▶ **EXERCISE GOAL**:
Convert the stretch of material from the line containing "Task: Click the" through the line containing "Action: [757, 485]" into a Markdown table with the columns Entry and Content, numbering each line and omitting any blank lines.

-- START OF SUPPLIED ENTRIES --

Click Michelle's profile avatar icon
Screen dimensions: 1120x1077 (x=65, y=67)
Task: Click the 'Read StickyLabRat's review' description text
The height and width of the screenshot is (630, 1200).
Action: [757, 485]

-- END OF SUPPLIED ENTRIES --
-- START OF SUPPLIED ENTRIES --

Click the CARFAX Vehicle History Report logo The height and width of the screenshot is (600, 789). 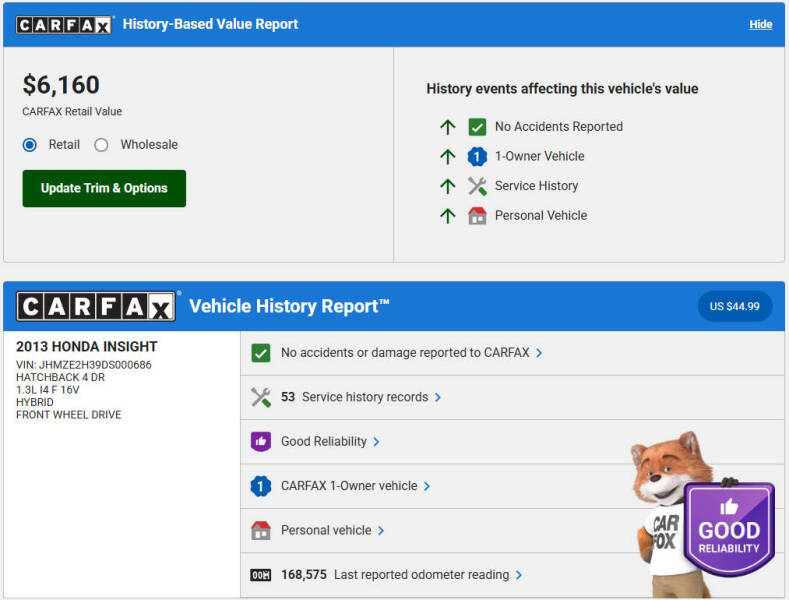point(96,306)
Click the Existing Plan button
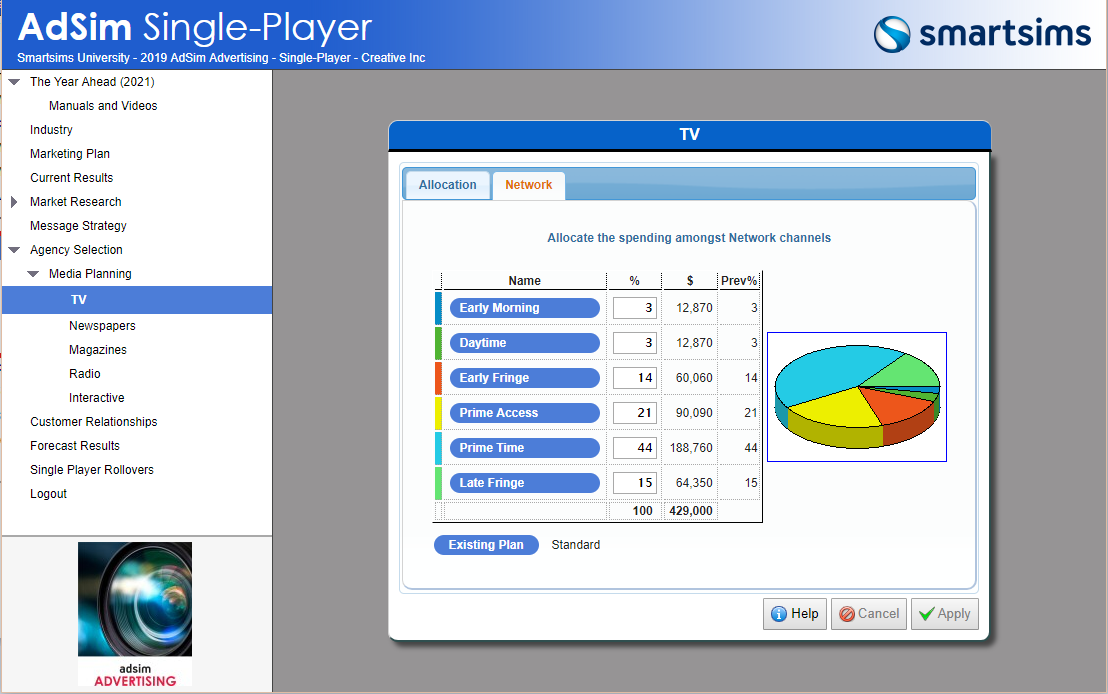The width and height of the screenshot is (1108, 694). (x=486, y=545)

-- END OF SUPPLIED ENTRIES --

▶ **SOLUTION**:
| Entry | Content |
|---|---|
| 1 | Task: Click the 'Read StickyLabRat's review' description text |
| 2 | The height and width of the screenshot is (630, 1200). |
| 3 | Action: [757, 485] |